Shattered bits of scenes flash through my mind. Shards of reality that don’t fit, smash-cut together, like a montage in a movie.
CLOSE-UP: AN UPROOTED TREE
Its gnarled branches flail as it shoots through the sky, pulled by the wind. Then the drafts shift and the tree spins, revealing the jagged edge where a thick bough has been ripped away. The sharp splinters at the break are bright red. Like they’ve been painted.
Or coated with blood.
CUT TO: RIPPLES ON A GLASSY LAKE
Rocks skip across the surface, blurring the reflection of the mountains and puffy white clouds. It should be a peaceful scene, but I don’t feel peaceful. More rocks break the water, splashing as waves of anger wash through me.
CUT TO: A YOUNG GIRL
Long, dark hair whips her face. Her bony legs and arms thrash. I squint through the storm and realize she’s tangled in the drafts. Her scream rings in my ears as the winds pull her higher and higher. Then they let her go, flinging her in a death drop to the rocky ground. Our eyes meet as she falls. . . .
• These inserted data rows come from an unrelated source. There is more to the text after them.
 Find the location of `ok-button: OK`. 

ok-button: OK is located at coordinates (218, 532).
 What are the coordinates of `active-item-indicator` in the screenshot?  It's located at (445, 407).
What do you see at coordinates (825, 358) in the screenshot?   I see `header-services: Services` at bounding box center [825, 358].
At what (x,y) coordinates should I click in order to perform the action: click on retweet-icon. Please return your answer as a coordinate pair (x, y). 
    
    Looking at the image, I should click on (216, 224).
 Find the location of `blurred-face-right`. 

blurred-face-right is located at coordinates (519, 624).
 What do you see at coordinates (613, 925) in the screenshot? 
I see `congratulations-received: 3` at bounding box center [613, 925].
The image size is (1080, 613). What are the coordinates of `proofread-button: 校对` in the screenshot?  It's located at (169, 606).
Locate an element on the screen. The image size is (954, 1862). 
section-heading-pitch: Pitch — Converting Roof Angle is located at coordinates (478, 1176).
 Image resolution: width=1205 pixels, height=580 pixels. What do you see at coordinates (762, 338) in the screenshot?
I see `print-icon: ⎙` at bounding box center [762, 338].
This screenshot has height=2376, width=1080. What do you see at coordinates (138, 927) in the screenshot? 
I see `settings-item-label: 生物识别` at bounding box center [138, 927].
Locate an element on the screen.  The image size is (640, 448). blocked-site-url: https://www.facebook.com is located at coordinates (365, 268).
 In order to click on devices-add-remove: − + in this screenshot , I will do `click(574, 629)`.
I jerk awake and kick off my sheets even though I’m shivering. Sweat glues my hair to my forehead.
The girl in the sky. The girl about to die. It was Audra.
But I have no memory of that moment, not unless . . .
I sit up, gripping the edge of my bed.
“Unless the memory came back.” I say the words out loud, hoping it’ll make them true.
Audra told me they were gone—permanently. But there was something in her eyes when she said it.
Fear.
I want to shake the thought away, refuse to let it rattle my trust in Audra. But she is hiding something from me. I already know that.
Could it have to do with my memories?
What could I have possibly seen or known when I was seven years old that would be important now?
“Vane, are you awake?” my mom asks, knocking on my door.
I lie back down, trying to look normal. “Yep.”